→ FRAGMENTO PROPORCIONADO
El más joven de la tribu

Guillermo Pérez Flórez

A finales de noviembre de 1985 asistí a una reunión en Ibagué convocada para enfrentar los estragos de la tragedia de Armero. Había una nutrida asistencia y desde la distancia apenas podía reconocer en la mesa principal al presidente Belisario Betancur. A su lado, estaba una persona que se parecía mucho a mi padre, y esto me intrigó. Era su ministro de agricultura, Roberto Mejía Caicedo.

Años más tarde tuve oportunidad de conocerlo personalmente. Puede ser que la circunstancia antes narrada haya generado en mí alguna simpatía particular, no lo sé, lo cierto es que esto pasó a un segundo plano cuando comencé a descubrir en Roberto Mejía una singular sensibilidad cívica y una devoción especial por los asuntos sociales, algo que quizás no esperaba, por las absurdas trampas de los sesgos políticos. El paso del tiempo y el conocimiento del ser humano se encargaron de revelarme la equivocación. Descubrí, por ejemplo, que era un conversador estupendo que hacía sentir a su contertulio un amigo de toda la vida. Tuve la fortuna de que me llevara varias veces a su casa. La última vez fue con ocasión de la muerte de mi padre. EL NUEVO DÍA había publicado el hecho en el obituario, con fotografía, y sus amigos y familiares comenzaron a llamarlo en razón al parecido. Entonces, recibí una llamada de condolencia suya invitándome a su casa el sábado siguiente.

→ PROBLEMA A
Duplica del texto sobre Roberto Mejía Caicedo todo lo que va desde "A finales de" hasta "Roberto Mejía Caicedo.".
→ PROBLEMA B
Retoma el texto sobre Roberto Mejía Caicedo y continúalo a partir de su última oración.

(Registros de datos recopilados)
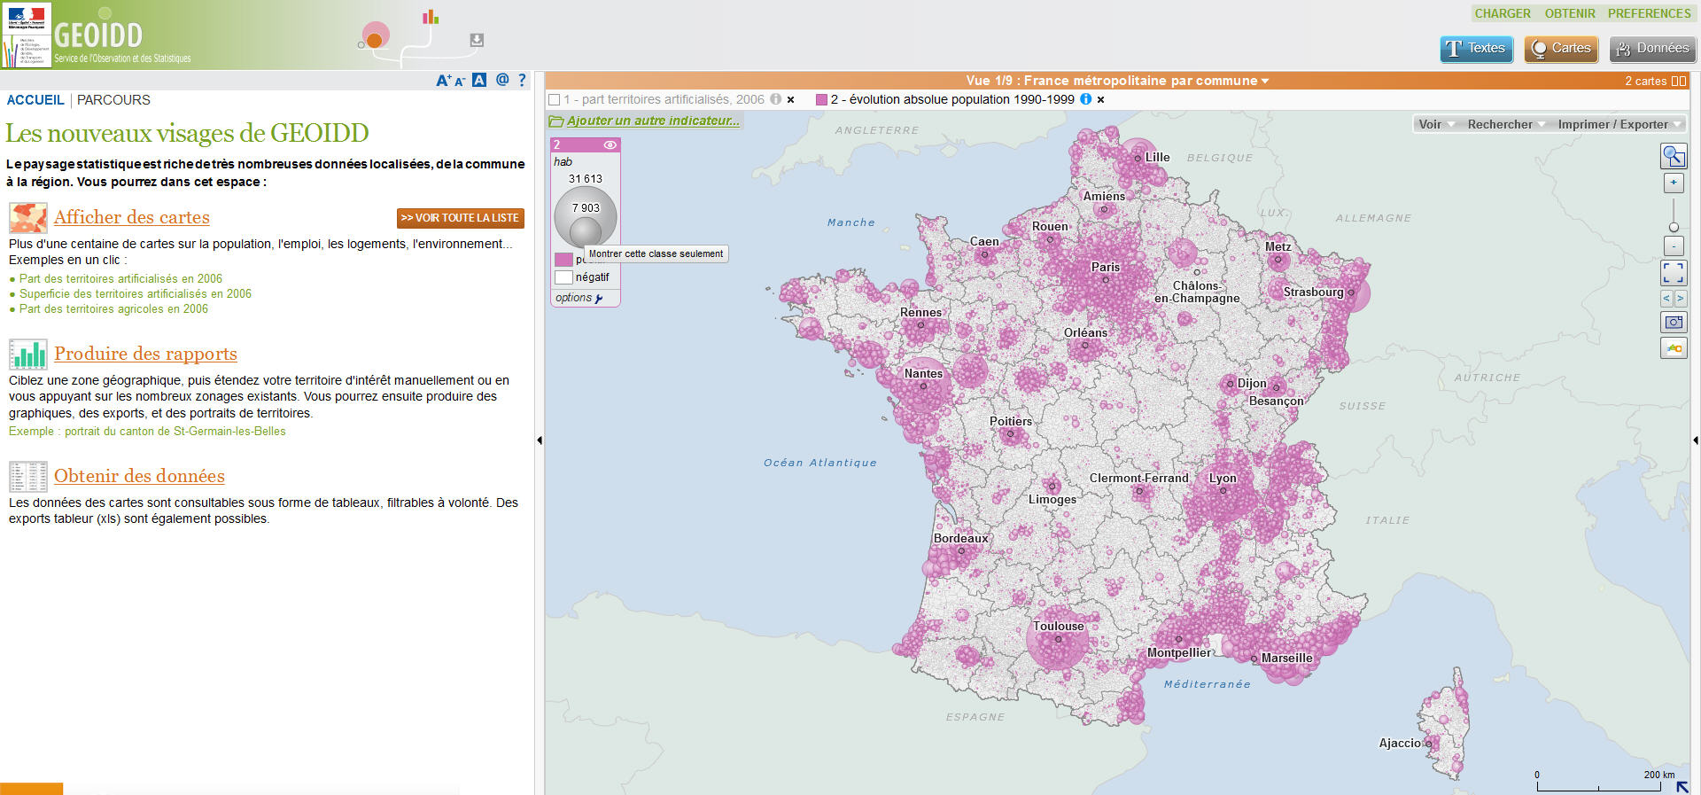This screenshot has width=1701, height=795.
Task: Click the map zoom level slider handle
Action: point(1674,227)
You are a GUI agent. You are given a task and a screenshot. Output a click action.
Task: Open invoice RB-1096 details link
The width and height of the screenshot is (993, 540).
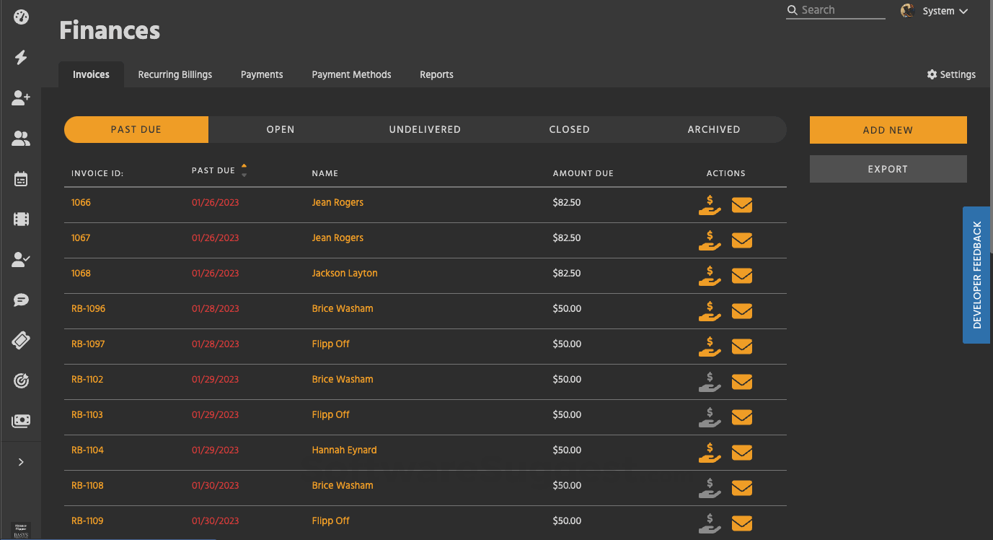coord(88,308)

→ RESPUESTA A
A finales de noviembre de 1985 asistí a una reunión en Ibagué convocada para enfrentar los estragos de la tragedia de Armero. Había una nutrida asistencia y desde la distancia apenas podía reconocer en la mesa principal al presidente Belisario Betancur. A su lado, estaba una persona que se parecía mucho a mi padre, y esto me intrigó. Era su ministro de agricultura, Roberto Mejía Caicedo.

→ RESPUESTA B
La pérdida de los seres queridos son de los momentos más dolorosos que uno afronta en la vida. Pero este trance es más intenso cuando la causa no es natural, como fue el caso de mi padre, cuyo deceso se produjo por una mala práctica médica y clínica. Quizás entendiendo mi dolor, Roberto Mejía no solo me abrió las puertas de su hogar sino que compartió su almuerzo familiar y tuvo la paciencia de escuchar mis quejas y aflicción. Ese encuentro fue un bálsamo. Un momento que guardo con especial gratitud, y que vino a mi mente esta semana cuando me enteré de su fallecimiento.

El Tolima pierde a una de las mentes más jóvenes y visionarias que haya tenido. En 1995 le pedí una entrevista, pues yo estaba haciendo una serie de reportajes para este periódico. Cuando le pregunté cuál era el principal desafío que teníamos en la región, sin vacilar me dijo: “El agua, por supuesto”, y dio paso a una profunda disertación sobre los problemas que se avecinaban en el planeta por el mal uso del agua, y sobre el potencial agrícola regional si mejorábamos el riego. Ninguna de las personas que había entrevistado poseía esa clarividencia. A partir de ese día, siempre le dije a su hijo, mi querido amigo Enrique, que su padre era más joven que todos nosotros y mucho más visionario. Y así lo demostró a través de las diferentes ejecutorias cívicas y sociales. La Universidad de Ibagué y El Nuevo Día, para solo citar solo dos, llevan su impronta indeleble.

Creo que Roberto Mejía amó al Tolima, como pocos. Que quiso esta tierra y su gente, como pocos. Y que tuvo un señorío, una sencillez y una capacidad empática, como quizás nadie que yo haya conocido. Un fuerte abrazo solidario a la familia Mejía Fortich.